Trilogi: Iman, Ilmu, Amal
Prof Haedar pun mengurai satu per satu trilogi itu. Pertama, iman, pondasi yang kokoh kaum beriman atau umat Muslim. “Kita paham rukun iman, kita meyakininya, bahkan menjadikannya sebagai kunci kita beragama,” ujarnya.
Tinggal sekarang ini, kata Prof Haedar, bagaimana menjadikan iman sebagai gaya hidup kita baik dalam dimensi yang bersifat diniyah maupun yang bersifat muamalah dumiawiyah.

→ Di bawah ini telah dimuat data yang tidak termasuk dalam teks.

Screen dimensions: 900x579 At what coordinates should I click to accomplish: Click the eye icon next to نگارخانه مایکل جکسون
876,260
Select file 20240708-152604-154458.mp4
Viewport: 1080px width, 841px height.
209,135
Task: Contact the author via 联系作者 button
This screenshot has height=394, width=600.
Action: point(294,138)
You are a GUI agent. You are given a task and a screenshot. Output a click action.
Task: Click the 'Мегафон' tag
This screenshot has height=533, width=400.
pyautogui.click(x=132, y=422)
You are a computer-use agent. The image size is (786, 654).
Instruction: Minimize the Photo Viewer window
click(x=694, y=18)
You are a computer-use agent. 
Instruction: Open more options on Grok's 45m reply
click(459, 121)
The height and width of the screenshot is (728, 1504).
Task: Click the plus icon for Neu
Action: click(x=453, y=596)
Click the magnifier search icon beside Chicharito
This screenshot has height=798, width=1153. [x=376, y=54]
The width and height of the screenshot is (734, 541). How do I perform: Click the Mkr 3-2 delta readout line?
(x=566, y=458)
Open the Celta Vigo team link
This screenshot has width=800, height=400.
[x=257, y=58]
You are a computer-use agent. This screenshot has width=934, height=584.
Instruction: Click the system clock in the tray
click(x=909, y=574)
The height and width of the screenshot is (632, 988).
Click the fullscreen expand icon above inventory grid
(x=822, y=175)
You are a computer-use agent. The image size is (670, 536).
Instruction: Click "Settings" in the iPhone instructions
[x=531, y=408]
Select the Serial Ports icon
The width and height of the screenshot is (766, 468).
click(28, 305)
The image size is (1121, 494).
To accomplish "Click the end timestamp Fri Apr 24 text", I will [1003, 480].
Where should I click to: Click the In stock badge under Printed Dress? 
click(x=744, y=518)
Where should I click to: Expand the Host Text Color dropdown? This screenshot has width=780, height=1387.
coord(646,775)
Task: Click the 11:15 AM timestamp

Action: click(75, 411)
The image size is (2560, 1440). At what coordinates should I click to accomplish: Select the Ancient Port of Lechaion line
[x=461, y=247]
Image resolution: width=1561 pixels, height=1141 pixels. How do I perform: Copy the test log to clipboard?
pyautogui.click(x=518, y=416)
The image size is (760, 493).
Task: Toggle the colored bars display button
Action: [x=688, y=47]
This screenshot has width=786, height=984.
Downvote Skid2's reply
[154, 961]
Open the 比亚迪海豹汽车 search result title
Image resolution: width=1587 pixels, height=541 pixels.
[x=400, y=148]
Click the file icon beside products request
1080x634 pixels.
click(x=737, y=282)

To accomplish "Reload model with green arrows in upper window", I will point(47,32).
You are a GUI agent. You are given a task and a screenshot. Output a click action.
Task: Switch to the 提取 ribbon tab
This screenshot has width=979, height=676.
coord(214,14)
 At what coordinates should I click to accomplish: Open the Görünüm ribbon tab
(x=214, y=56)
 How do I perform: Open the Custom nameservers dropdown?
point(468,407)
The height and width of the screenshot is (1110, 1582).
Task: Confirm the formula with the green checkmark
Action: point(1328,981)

“Bagaimana menjadikan iman itu sebagai ruh yang selalu mengontrol hidup kita, membawa arah hidup kita, agar selalu berada di jalan-Nya, dalam hidayah-Nya, dalam taufik-Nya, dan dalam shiratal mustaqim-Nya,” imbuhnya.
Kedua, ilmu. Sekian banyak PAUD hingga perguruan tinggi yang Muhammadiyah dirikan, menurutnya, untuk melahirkan generasi ulul albab.
“Generasi yang punya tradisi iqra. Di mana iqra-nya tidak sembarang iqra. Tapi iqra yang berbasis pada tauhid, teosentrisme Islam. Islam yang berbasis pada nilai-nilai prophetic kenabian,” terangnya.
Maka Kiai Ahmad Dahlan bersama Muhammadiyah, sambung Prof Haedar, memelopori lahirnya sistem pendidikan Islam modern yang mampu memadukan iman dan kemajuan.
“Di sekolah-sekolah Muhammadiyah, di pondok pesantren Muhammadiyah, di boarding school Muhammadiyah, semua orang diajarkan multiaspek. Diajarkan ilmu pengetahuan umum, baik yang sosial maupun eksakta, yang juga dikoneksikan dengan ilmu-ilmu agama,” jelasnya.
Ketiga, amal shalih. Melalui telogi al-Maun, kata Prof Haedar, Kiai Dahlan ingin membongkar kesadaran yang mati. “Bahwa al-Quran hanya dihafal. Al-Quran hanya dimaknai artinya secara terbatas, tapi tidak menggerakkan kehidupan dan juga tidak menjadi pemandu kehidupan,” ungkapnya.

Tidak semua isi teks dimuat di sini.